_Your objective_
Once the line with "Where should I" is found, write it out along with every line after it, exactly, up to the last line of the entries below. Exclude pictures.
━━━━━ Source data ━━━━━
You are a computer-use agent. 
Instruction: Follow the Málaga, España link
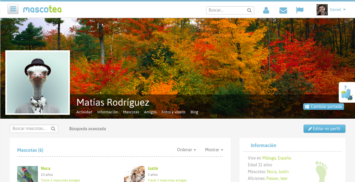pos(277,158)
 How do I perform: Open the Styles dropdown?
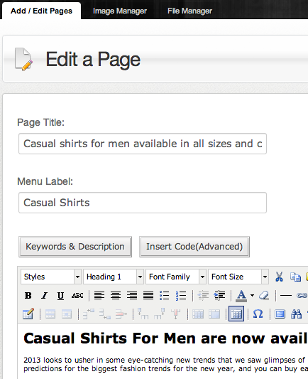pos(50,277)
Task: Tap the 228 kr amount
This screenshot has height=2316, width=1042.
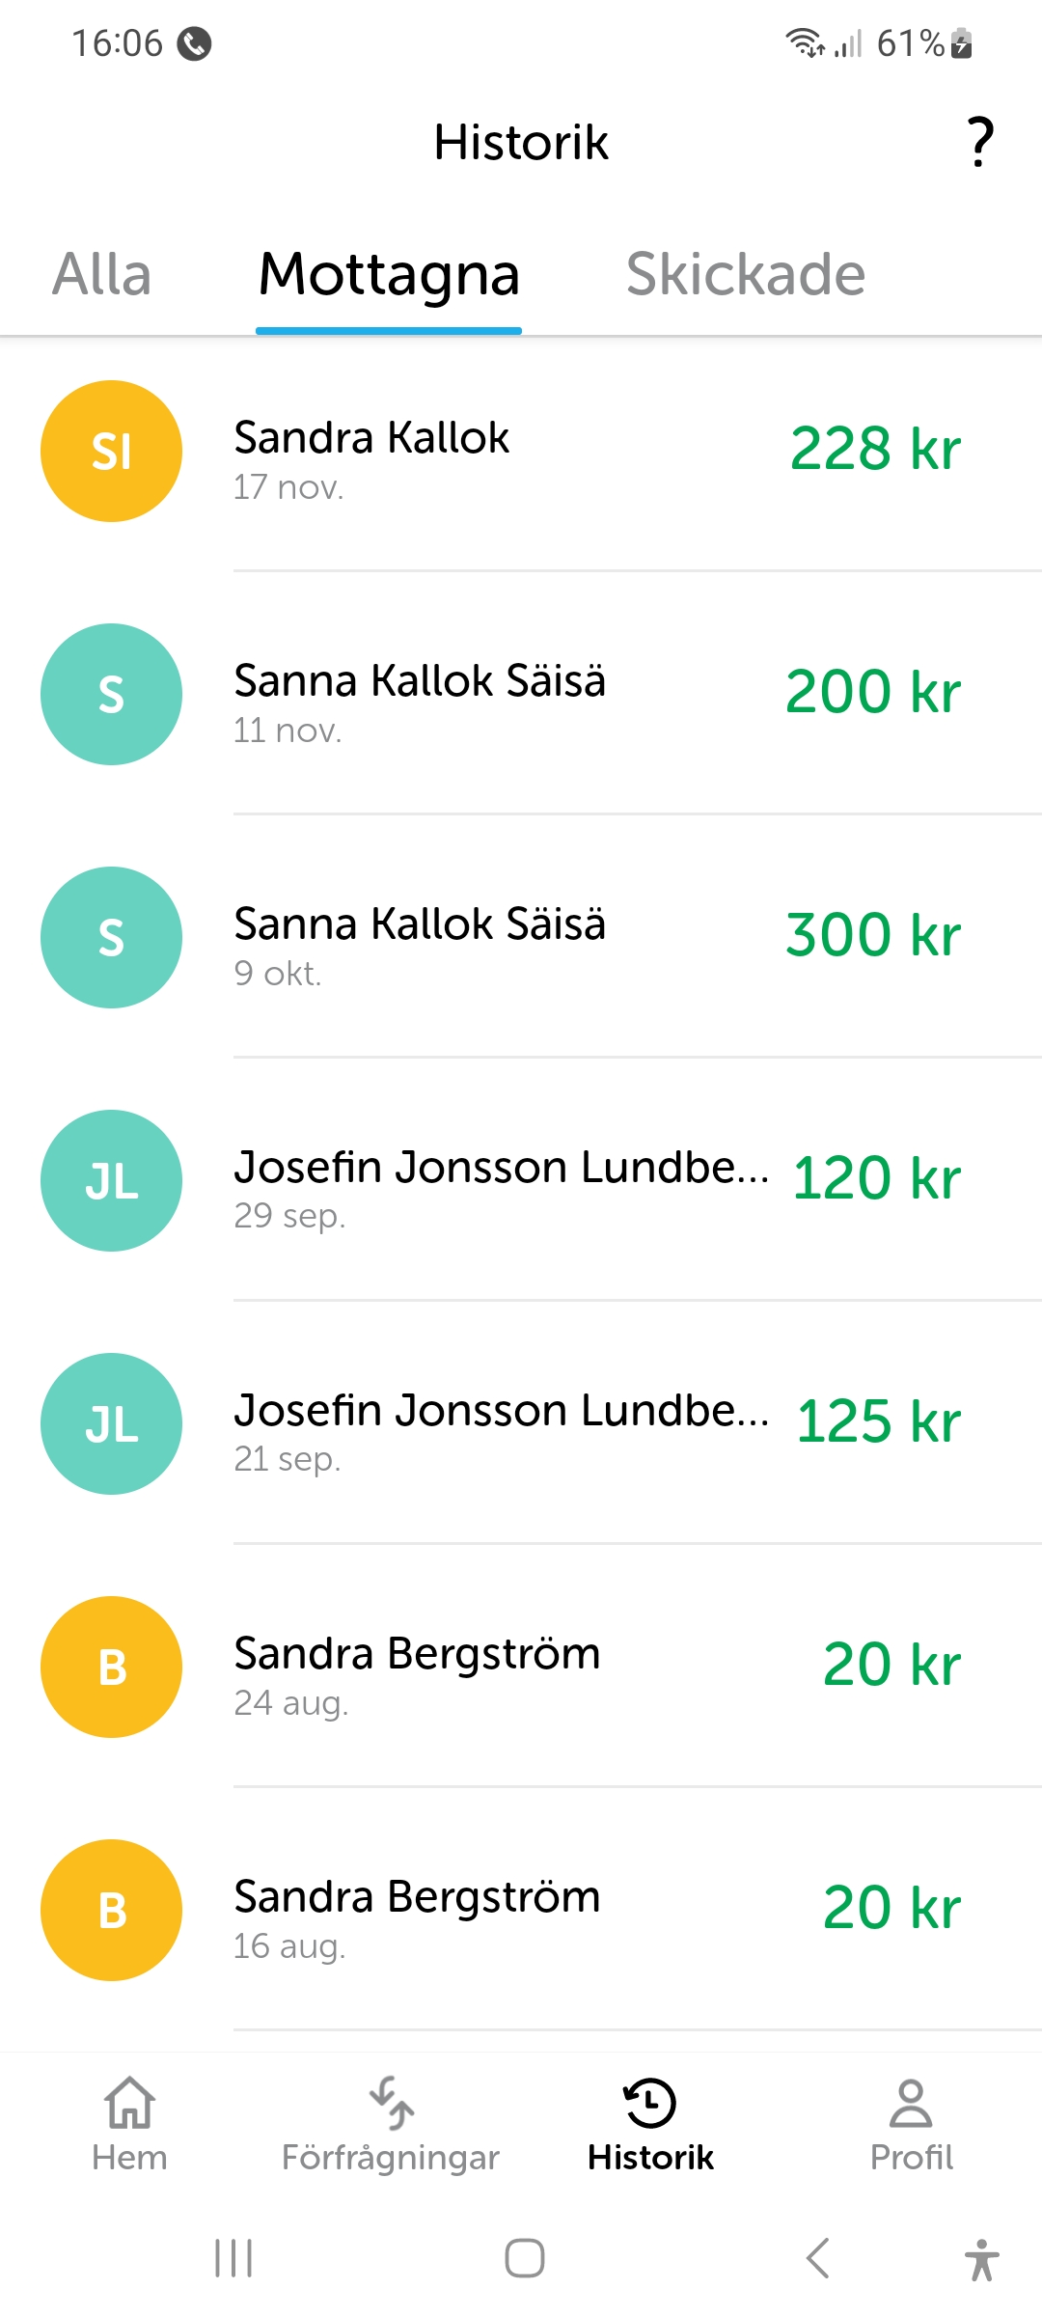Action: [875, 450]
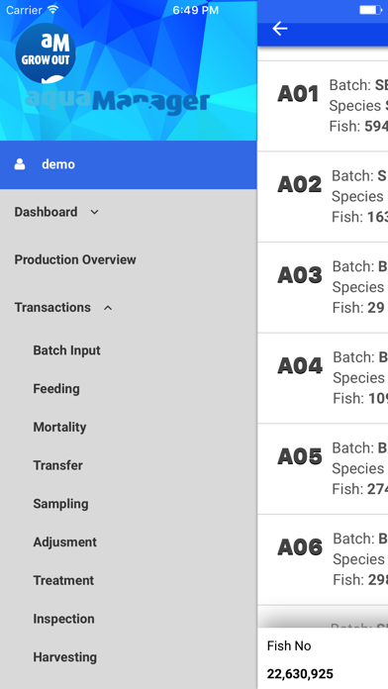Tap the AM Grow Out logo
Image resolution: width=388 pixels, height=689 pixels.
pyautogui.click(x=46, y=53)
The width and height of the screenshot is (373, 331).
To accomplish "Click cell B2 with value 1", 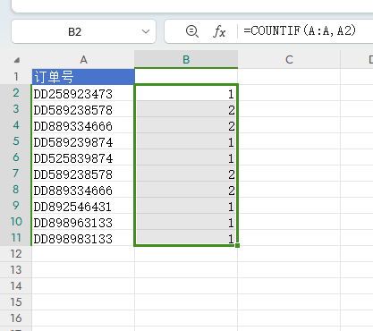I will pos(186,93).
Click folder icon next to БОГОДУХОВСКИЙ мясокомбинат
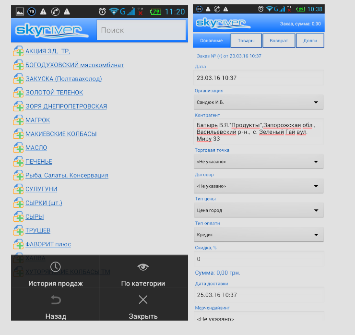 click(18, 65)
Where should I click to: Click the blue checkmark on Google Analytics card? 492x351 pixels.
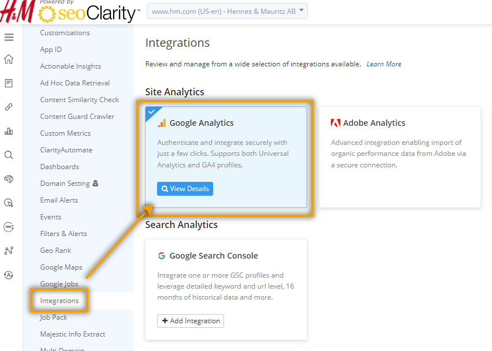(151, 111)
━━━━━
_Answer for the task_
Where should I click to: Click the blue checkmark on Google Analytics card? 492x351 pixels.
(151, 111)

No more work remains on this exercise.